Slashdot Mirror


Ars Technica on Hyperthreading

radiokills writes "Ars Technica has a highly-informative technical paper up on Hyper-Threading. It's a technical overview of how simultaneous multithreading works, and what problems it will introduce. It also explains why comparing the technology to SMP is Apples to Oranges, in a sense. Starting with the 3 GHz Pentium 4, this tech will be standard in Intel's desktop lines (it's already in the Xeon), so this is important stuff."

21 of 235 comments (clear)

  1. Might not speed up benchmarks... by be-fan · · Score: 4, Informative

    But I'd but it gives quite a boost to interactive performance.

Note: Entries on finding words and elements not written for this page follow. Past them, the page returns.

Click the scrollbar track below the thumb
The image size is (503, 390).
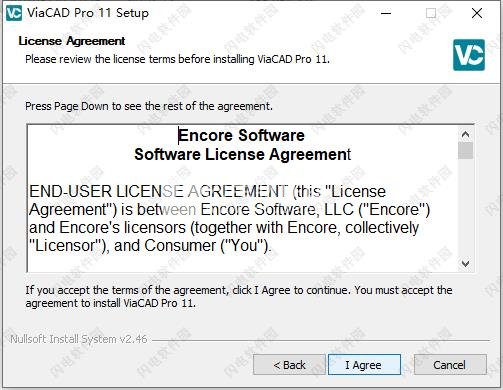[465, 207]
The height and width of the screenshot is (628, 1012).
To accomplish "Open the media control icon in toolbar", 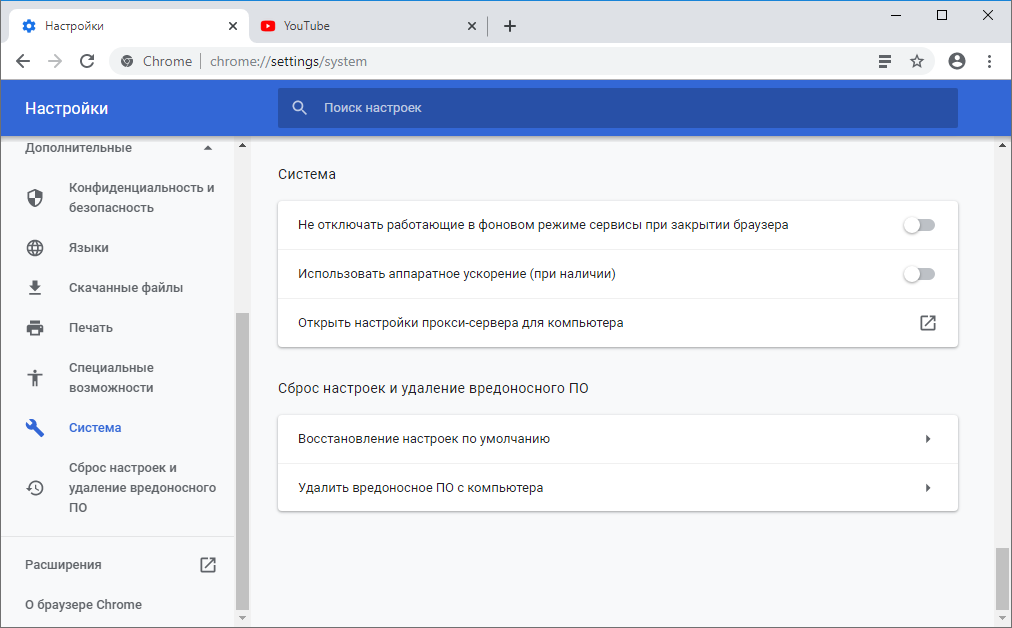I will [x=884, y=61].
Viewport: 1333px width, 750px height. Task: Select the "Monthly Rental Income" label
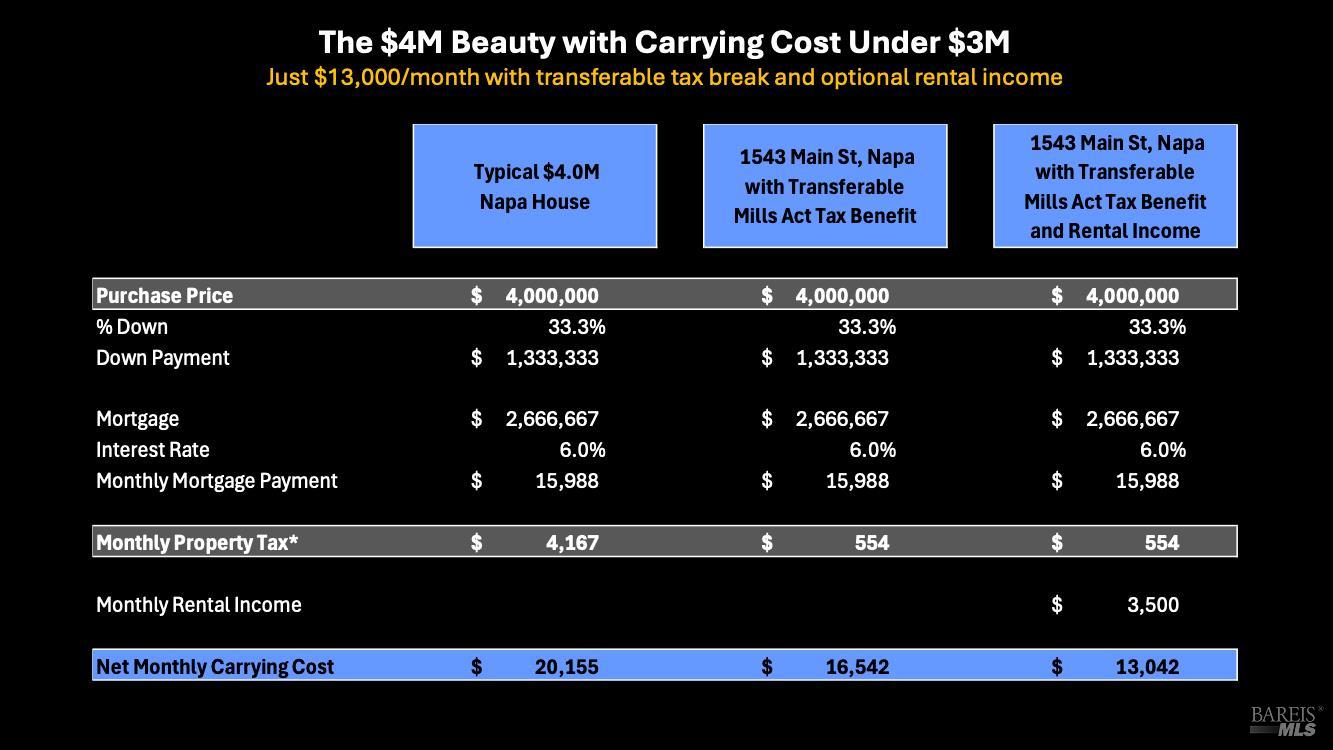tap(198, 605)
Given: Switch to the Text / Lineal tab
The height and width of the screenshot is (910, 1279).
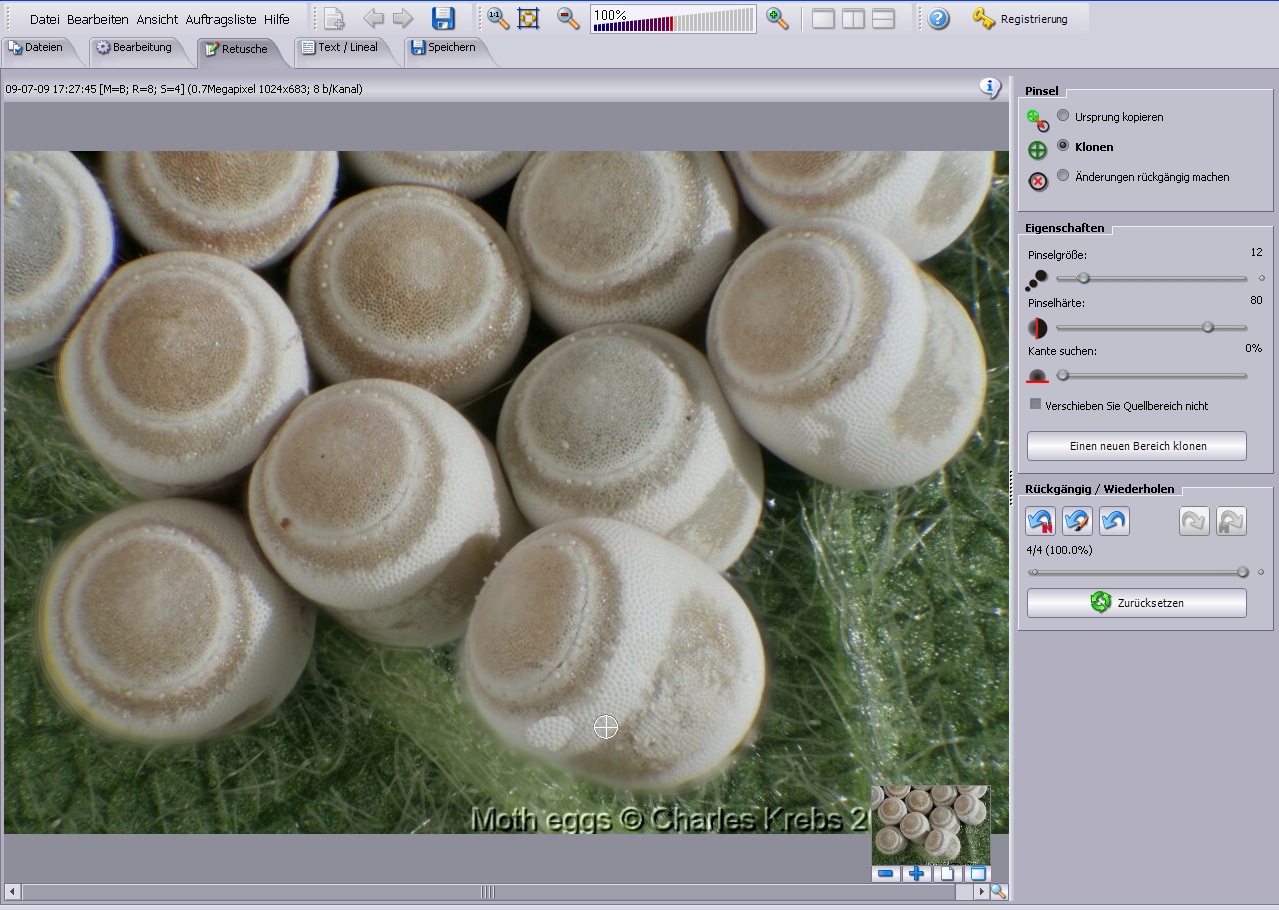Looking at the screenshot, I should click(346, 47).
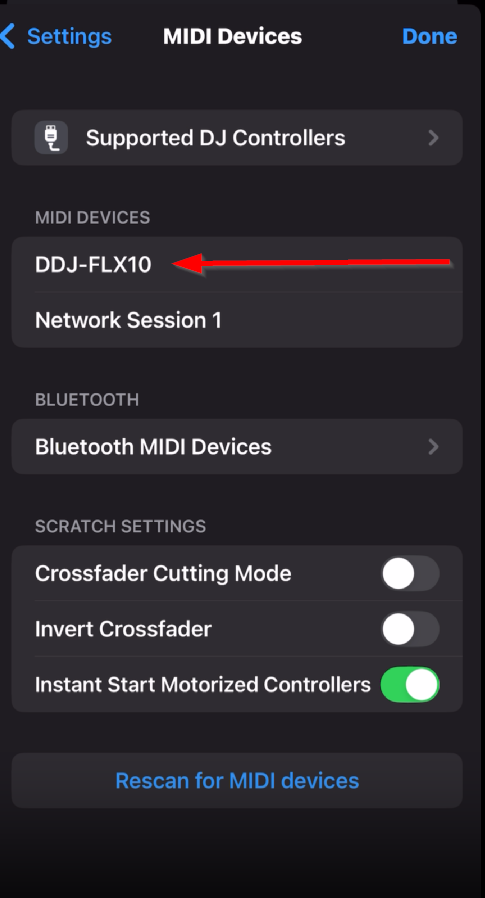
Task: Tap the Instant Start Motorized Controllers label
Action: click(203, 684)
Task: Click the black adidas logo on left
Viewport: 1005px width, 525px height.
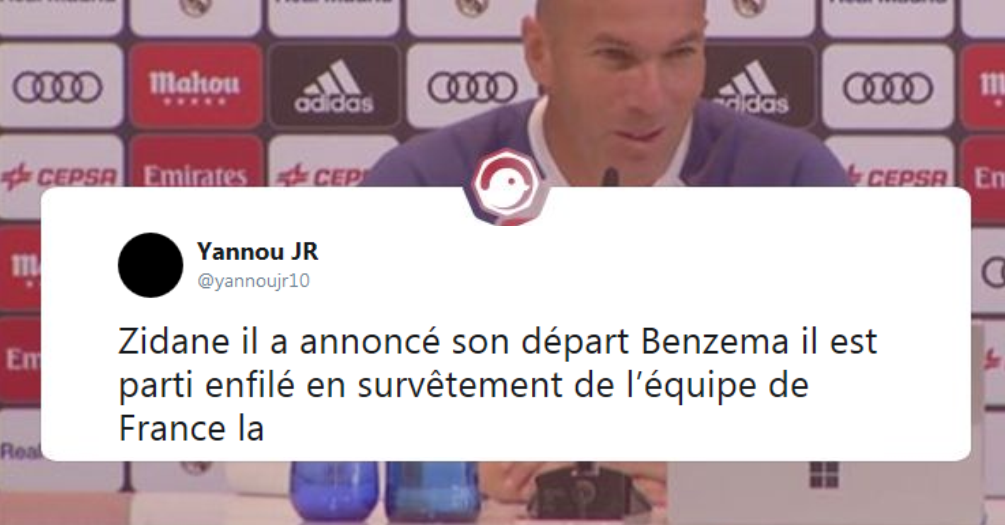Action: (x=334, y=88)
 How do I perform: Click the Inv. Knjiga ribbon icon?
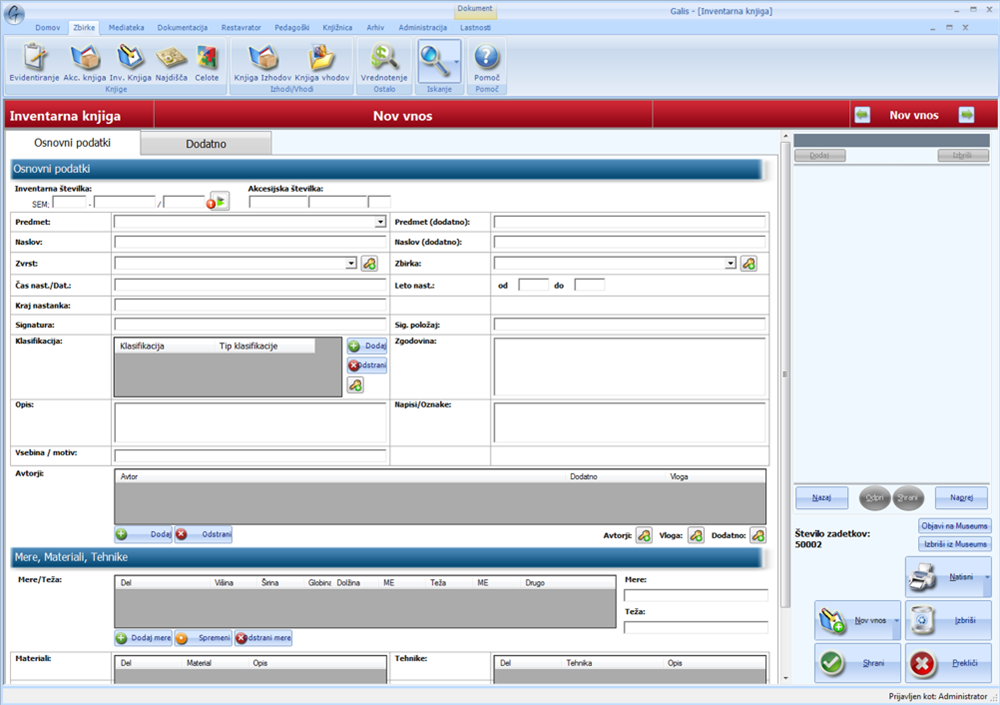tap(130, 60)
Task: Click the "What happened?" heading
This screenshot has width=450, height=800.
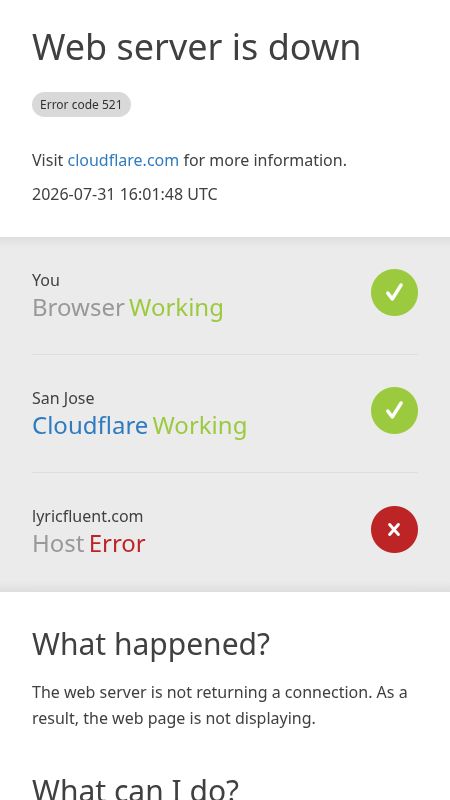Action: pos(151,644)
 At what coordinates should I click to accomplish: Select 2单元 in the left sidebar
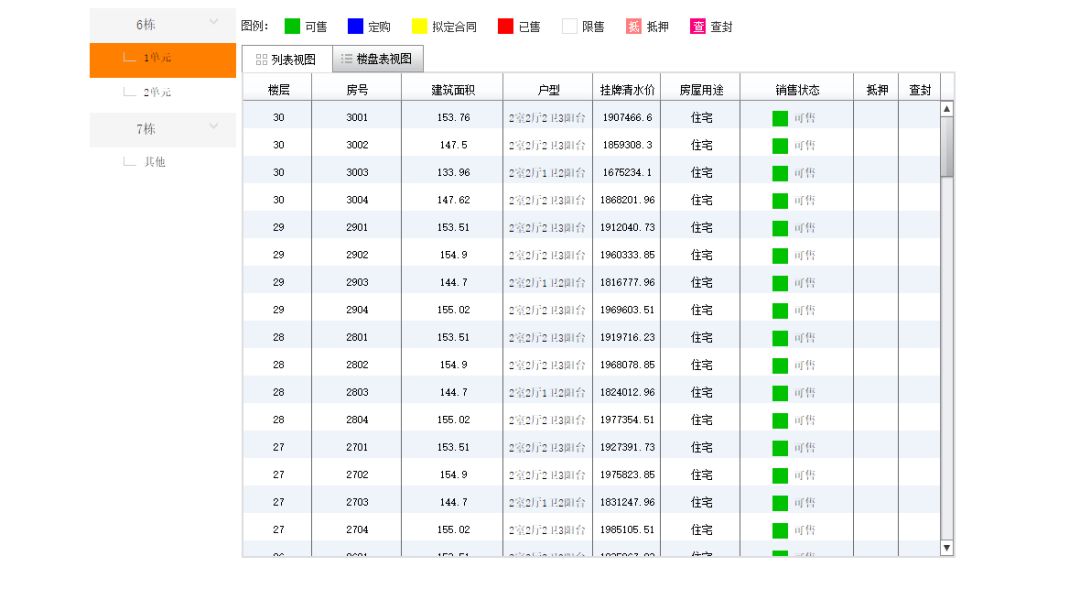(x=160, y=93)
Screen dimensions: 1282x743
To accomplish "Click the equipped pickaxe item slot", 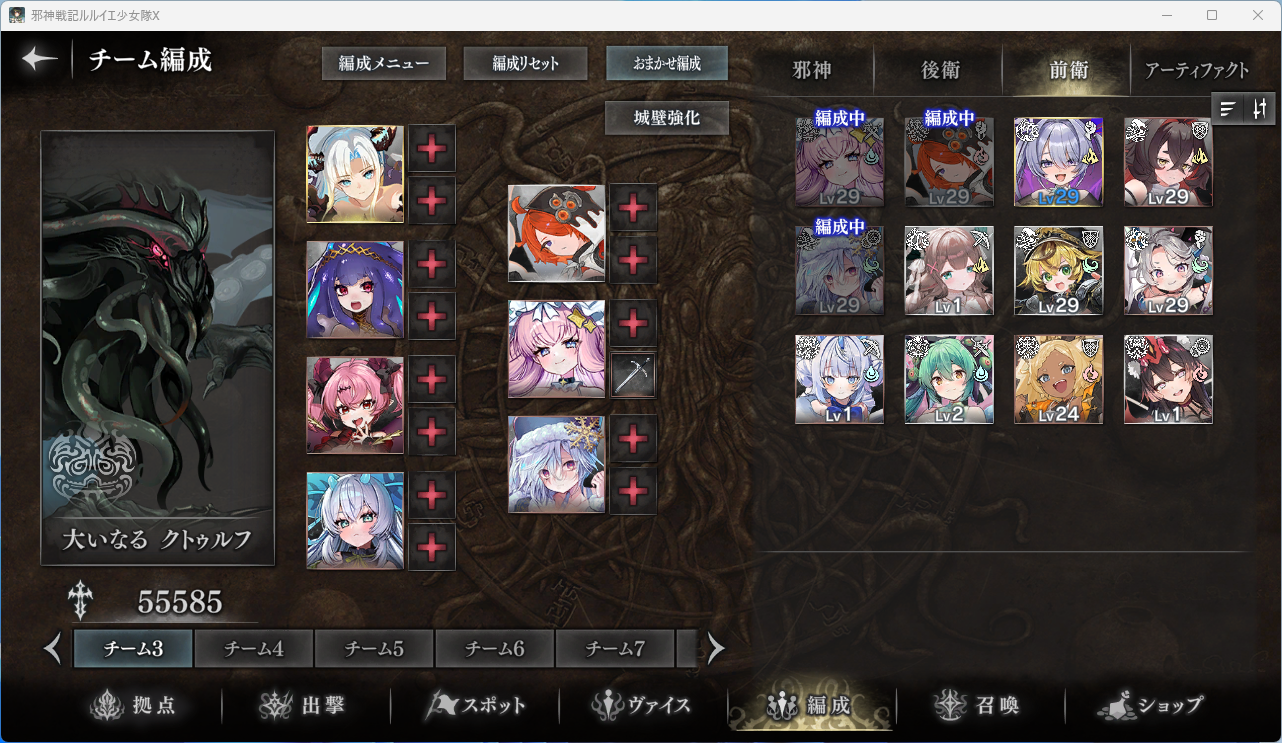I will point(633,375).
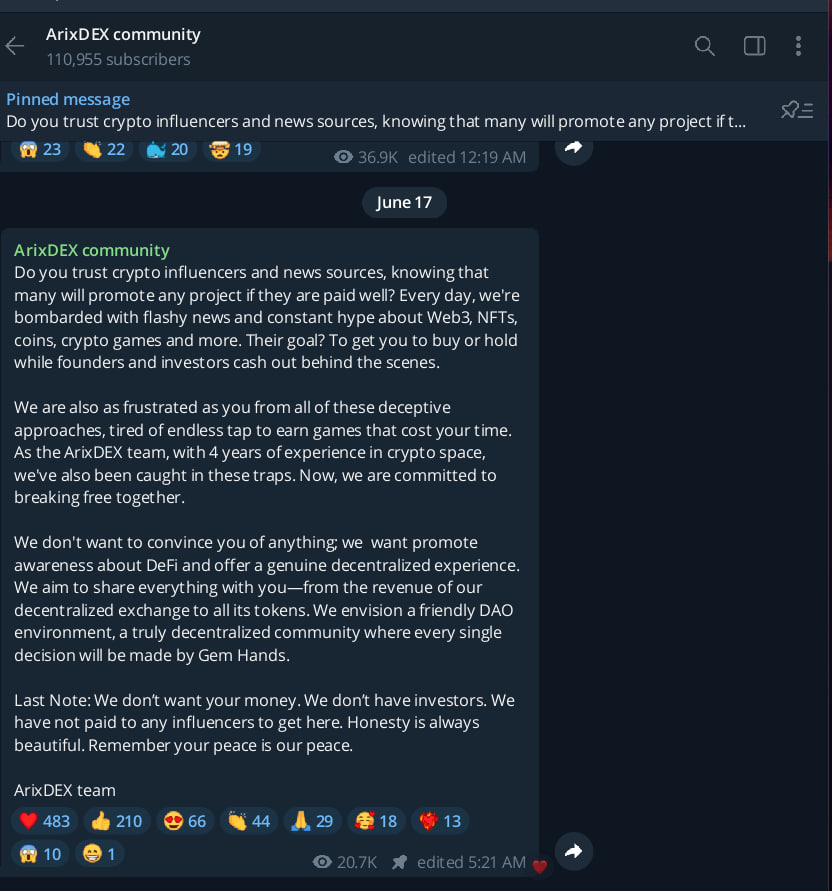Screen dimensions: 832x891
Task: Select the June 17 date badge
Action: (404, 202)
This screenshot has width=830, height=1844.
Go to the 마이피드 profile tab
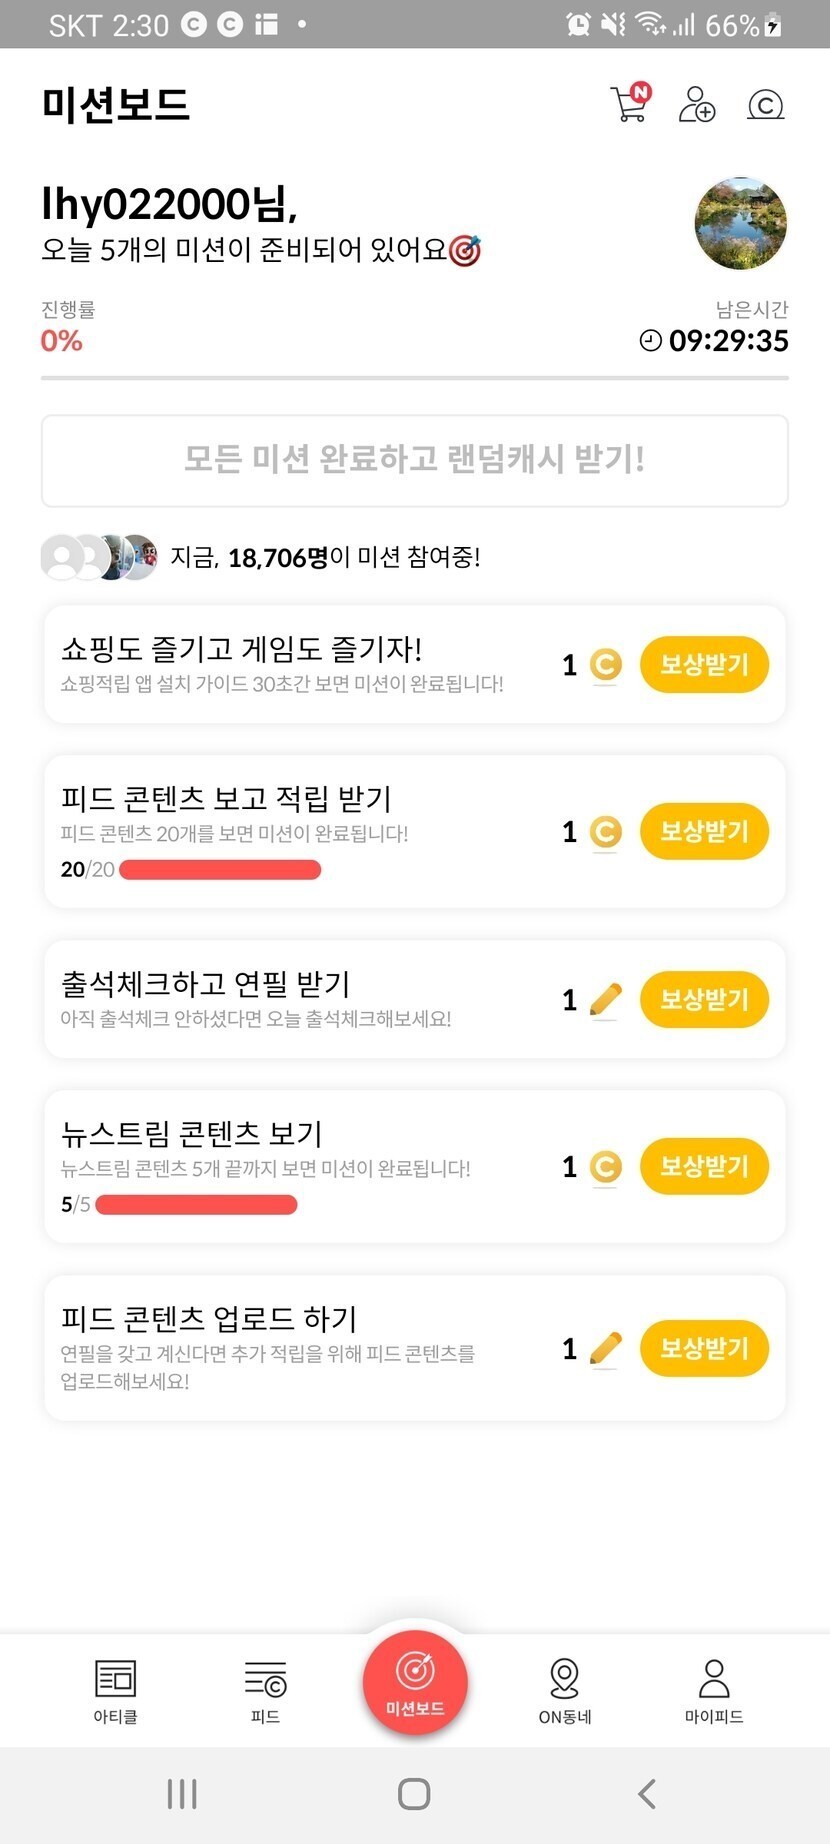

SMP setups tend to be wonderfully responsive under background loads (much more so than the sum of the CPU speeds would suggest) so I'd guess that allowing the CPU to run more than one thread at a time would make the UI a little more responsive on single-proc machines. Now, all we need are the UNIX developers to stop being afraid of multithreading and maybe some of us UNIX users would be able to take advantage of this :0

    --
    A deep unwavering belief is a sure sign you're missing something...
  2. Hyperthreading on Windows by kawika · · Score: 5, Informative

    If you plan to use any of these features effectively on Windows you'll need to upgrade to Windows.NET Server. Windows 2000 can't distinguish between virtual and physical processors, so if the BIOS doesn't set up a two (real) CPU system the right way it will end up ignorning the second physical processor. My source:

    www.microsoft.com/windows2000/docs/hyperthreading. doc

    1. Re:Hyperthreading on Windows by Tassleman · · Score: 2, Informative

      From the document:
      When examining the processor count provided by the BIOS, Windows .NET Server distinguishes between logical and physical processors, regardless of how they are counted by the BIOS. This provides a powerful advantage over Windows 2000, in that Windows .NET Server only treats physical processors as counting against the license limit. For example, if you launch Windows .NET Standard Server (2-CPU limit) on a two-way system enabled with Hyper-Threading Technology, Windows will use all four logical processors, as shown in Figure 4.
      [DIAGRAM 4]
      This example illustrates the great benefit provided by Windows .NET Server on systems enabled with Hyper-Threading Technology--customers are able to harness the processing power of four logical processors using a 2-CPU license.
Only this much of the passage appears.